BEGIN SUPPLIED TEXT

The CB13 land use committee, in its meeting on Monday, had recommended a “yes” vote, but accompanied by a bizarre hodgepodge of no less than 20 stipulations: Eliminate the “Wonder Wheel Way” that the city wants to build from the Cyclone to the Parachute Jump, retain the Keyspan Park parking lot instead of building on it, redevelop the Abe Stark ice rink, do traffic studies, create a Special Amusement Zone to protect ride operators from being forced out by development, refrain from using eminent domain, fix local infrastructure, build nothing that would “eclipse the height” of the Parachute Jump, create affordable housing, rebuild the Boardwalk, upgrade the Aquarium, provide better subway service, allow stores up to 10,000 square feet, provide funds for the Coney Island Hospital ER, create off-street parking, allow Gargiulo’s to expand, fund job training programs, limit hotels to the north side of Surf Avenue, build a new school, and turn the derelict Shore Theater into a community arts center.
It was a laundry list that seemed designed to placate Coney’s disparate factions: ride fans who want to keep hotels out of the amusement area, West Coney residents who have been suffering from high unemployment seemingly since Dreamland burned down, and developer Joe Sitt, who is locked in a battle to get top dollar from the city for his Coney land, and wants eminent domain — and the parkland swap that would limit what he could build on his land — off the table. And, the meeting chair informed the board, it would all be voted up or down in one indigestible lump.
The 36-member board began discussing the first couple of items on the list, then just as quickly stopped, as some members attempted to call the question. A heated argument began over whether this meant they would now vote on the whole proposal, or on whether to end discussion. Mayhem reigned.
Finally, a couple of board members wondered aloud why they were being asked to vote “yes with stipulations” when Councilmember Nelson had just warned them on the Brighton rezoning that the only way to get heard was to vote “no with stipulations.” That was enough to bring Coney’s own councilmember, Domenic Recchia, to the podium, where he delivered a tirade for the ages:
“Let’s set this straight. If we go forward with this, people will listen to us. Because I’m going to make sure. I have a commitment from the mayor that he will listen to what the community board has to say! Because he is interested in this community! I — Domenic M. Recchia Jr. — personally spoke to Mayor Michael Bloomberg about this ULURP! And the mayor will listen to this ULURP! THE MAYOR WILL PAY ATTENTION! I DON’T KNOW ABOUT OTHER COUNCILMEMBERS! I’M RESPECTED! I AM LOOKED UPON IN THIS COMMUNITY! AND ESPECIALLY AT CITY HALL! SO I DON’T WANT TO HEAR THAT THIS IS A WASTE OF TIME!”

END SUPPLIED TEXT
BEGIN EXERCISE DATA

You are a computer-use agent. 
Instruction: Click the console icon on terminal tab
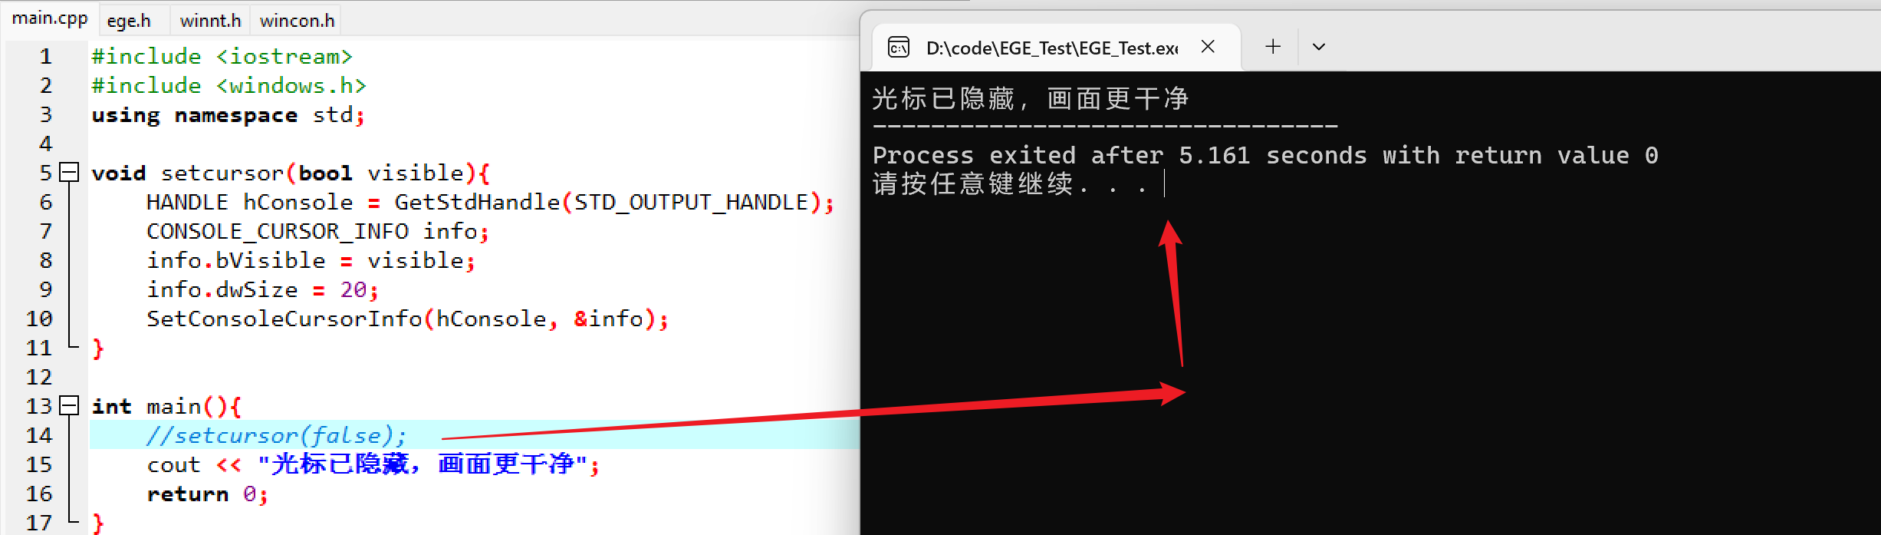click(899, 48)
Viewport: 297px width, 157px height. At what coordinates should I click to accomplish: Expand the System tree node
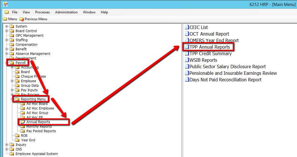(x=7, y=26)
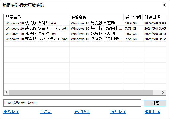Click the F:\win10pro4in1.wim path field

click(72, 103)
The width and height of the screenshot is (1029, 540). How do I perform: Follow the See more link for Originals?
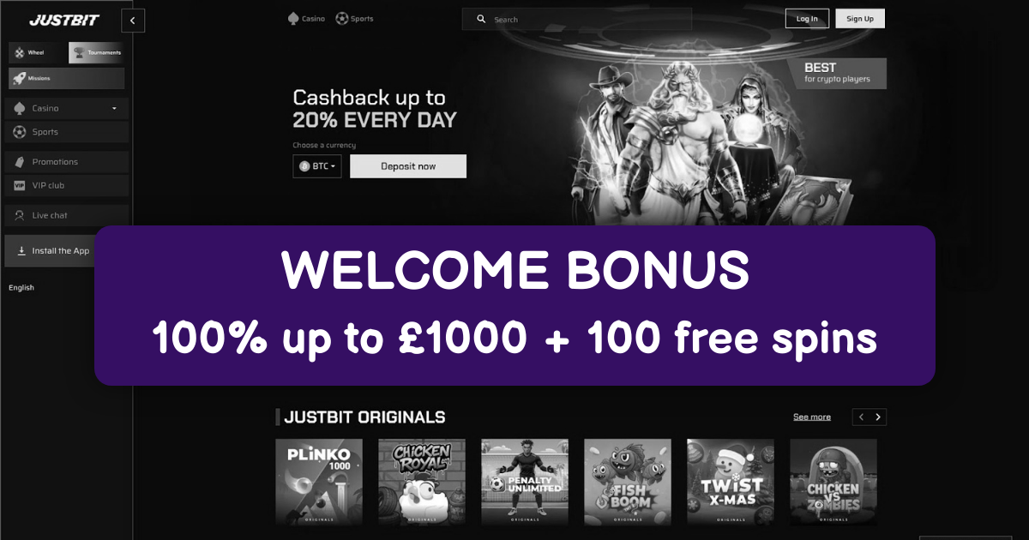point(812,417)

END EXERCISE DATA

TASK TO CARRY OUT
Answer these questions from the Coney Island passage:
1. How many stipulations did the CB13 land use committee attach to its recommended "yes" vote?
2. How many members does the board have?
3. Whom did Domenic Recchia say he personally spoke to about the ULURP?
The entries are not needed for the work on the Coney Island passage.

COMPLETED TASK
1. No less than 20.
2. 36.
3. Mayor Michael Bloomberg.